I'm a professional photographer and retoucher and I'm looking to build the best Photoshop machine I can. I may spend 6 to 10 hours a day on the computer moving files from Lightroom to Photoshop major retouching to storage. The return on investment is worth it to me.
I have done tons of research on this build but I still have a couple questions that I can't get answers for.
My theoretical built is:
I am okay with the Seagate drives running at 3 GB; even though I would have preferred 6 GB and have looked into an Adaptec controller. But I don't think their six series 6805 will work with the X 79 chipset partly because of uFCI. I may wait to see what their seven series is compatible with when it's released later this month. I have trouble spending almost $700 on a controller just to get all the drives running at a theoretical 6 GB spin rate.
But I really want the three SSD drives to run at 6 GB. I believe the two Intel controller connections will work fine. But that leaves me with running the boot drive on the Marvell 88SE9128 (I am OK if it really runs at 5Gb because of some bandwidth issues). But I need to know that it will run a boot SSD drive with trim x79 and that I can use it for the DVD/RW.
The most important drives to me are the scratch and the drive that Photoshop saves to. This Marvell thing has me very confused. There is so much conflicting information out there.
Thanks for your help.
I have never used the Marvell ports for a boot drive, some people report you can. I do use them with simple storage drives. Given what I have seen, the problem with the Marvell ports for a boot drive were either due to the Marvell driver, or user error. TRIM on the Marvell chipset and driver? A big unknown.

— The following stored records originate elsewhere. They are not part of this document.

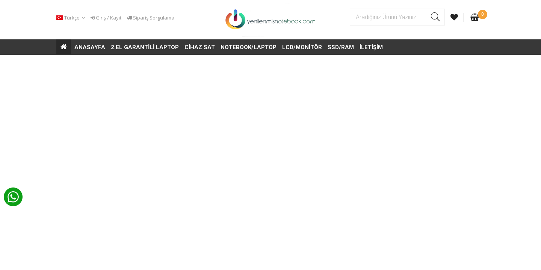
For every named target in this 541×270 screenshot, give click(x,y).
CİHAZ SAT (199, 47)
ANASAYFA (89, 47)
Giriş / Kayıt (106, 17)
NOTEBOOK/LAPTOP (249, 47)
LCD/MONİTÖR (302, 47)
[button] (71, 17)
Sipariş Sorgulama (150, 17)
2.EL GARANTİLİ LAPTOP (145, 47)
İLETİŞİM (371, 47)
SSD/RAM (341, 47)
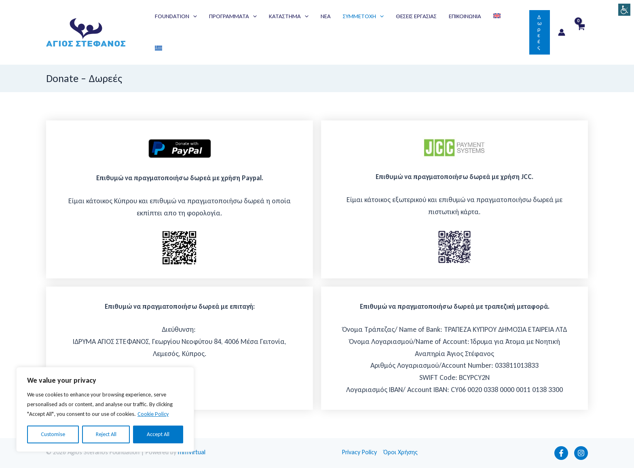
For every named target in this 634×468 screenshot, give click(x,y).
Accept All (158, 434)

To install Windows on a drive on the Marvell ports, you must install a driver for it when you can during the installation. The Marvell driver has improved, and Intel supplies the so called "F6 Floppy" driver files that are used during the installation. They are put on a USB flash drive of course, not a floppy, and no need to make the flash drive bootable. You must remove that flash drive when the PC reboots during the installation. You can also use the native Windows 7 AHCI driver, msahci, which I find works well with the Marvell chipset.
I have seen cautions in some mother board manuals that you can not use Optical drives on the Marvell ports, but not always. I'm sure the Intel manual would have that information. I imagine that again that is a driver issue.

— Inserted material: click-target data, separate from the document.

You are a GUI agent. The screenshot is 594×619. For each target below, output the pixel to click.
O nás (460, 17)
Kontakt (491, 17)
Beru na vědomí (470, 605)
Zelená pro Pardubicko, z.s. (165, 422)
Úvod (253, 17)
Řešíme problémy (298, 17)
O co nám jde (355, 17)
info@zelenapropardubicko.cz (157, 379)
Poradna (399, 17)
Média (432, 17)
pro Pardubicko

Regarding the Seagate "6Gb/s" HDDs, there is not one so called SATA 6Gb/s HDD on this planet that operates even beyond SATA 3Gb/s speed. Yes SATA II, 3Gb/s. My SATA III HDD did not surpass SATA 1.5Gb/s speeds (150MB/s) for sequential reads. It was about 20MB/s faster than my SATA II HDDs, all 7200 RPM 3.5" drives. SATA III HDDs are a marketing fraud IMO, do not waste your SATA III ports on those HDDs. Doesn't matter if they are in RAID, each drive is connected individually, and is not made faster due to RAID, it is the sum of drives working together that provide the final data rate.
Here is an AS SSD bench on one of my HDDs:
Impressive? Or embarrassing?
If you get lucky, someone will have done what you want to know works on your board. Otherwise, it is an experiment.